If there’s positive progress on the regulatory front, real on-chain momentum, more institutional-based products being launched and continued overall improved macroenvironment, there could be “frenzy levels of deployment,” Robbins said.

“There will be more activity, more deal flow and one thing above everything else is funds are raising capital,” Nage said. Many firms weren’t able to raise from LPs last year because the industry “was a death knell and no interest was out there from LPs.”

As the industry moves on from FTX, LPs are also warming back up to the space, but some are also beginning to differentiate between “crypto” and “crypto venture,” which may lead to some choosing to just allocate to Bitcoin and leave it at that for their crypto exposure, Schmidt said.

However, traditional VCs or crossover funds haven’t “plunged head-first back into crypto, but they’re slowly dipping their toes into a few more deals,” Schmidt said. “I would not be surprised if things get frothier as those bigger market participants come back, crypto funds go back out to the market to reload on capital from LPs, and the space overall becomes more institutionally attractive again.”

Regardless, the sentiment has shifted dramatically over the last quarter, so as that continues to improve, it should also create positive effects on the venture market, Nage added. “If [firms] can raise funds in the next two to three quarters, they won’t hold on to their past dry powder as aggressively as they did the past year.
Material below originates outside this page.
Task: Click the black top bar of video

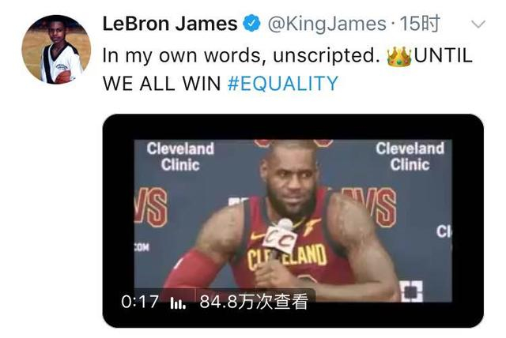Action: [x=293, y=126]
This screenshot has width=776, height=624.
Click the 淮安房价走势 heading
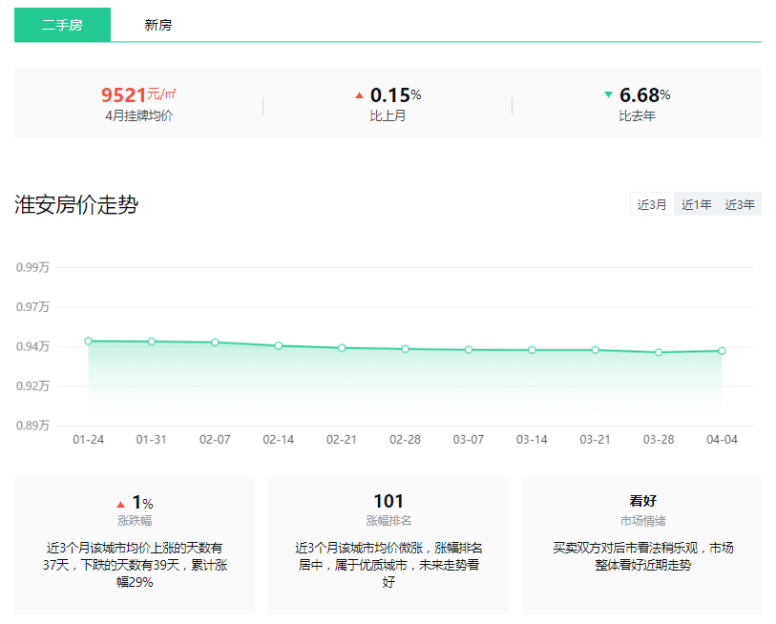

As that eases, you’ll see more checks.”

Last year, most funds were doing about one to two deals a month, or a few a quarter, Nage said. “That has dramatically changed. In December alone, we’ve done half a dozen, if not more.” All the deals Nage is in talks with this most recent quarter were time constrained.

By comparison, Felix shared that CoinFund closed 17 deals in 2023 and four deals in the first quarter of 2024.

Last year, a total of $10.18 billion in capital was raised across the crypto and blockchain industry, PitchBook data showed. I asked each firm how much capital they expect to be raised by the end of 2024 and most estimated above that $10 billion range, but some went as high as the $20 billion range.

Felix believes that VC funding to web3 could be more than 10% of global dollars raised so that could be as much as $16.2 billion at year end based on PitchBook’s 2023 fundraising figures. Either way, it’s expected to be short of the nearly $30 billion that crypto startups raised in 2022, and the more than $33 billion they raised back in 2021.

“This market falls somewhere between the mania of 2021, 2022 and the muted market of last year,” Robbins said.

While Giampapa also thinks many managers will accelerate deployments and go out to fundraise in the next six to 12 months, there’s a caveat. In the previous bull market, some of the large deployers of capital were firms like FTX and Three Arrows Capital, which are no longer in business. “Without these pools of capital, I struggle to see how dollars deployed into crypto VC get back to the 2021 to 2022 levels.”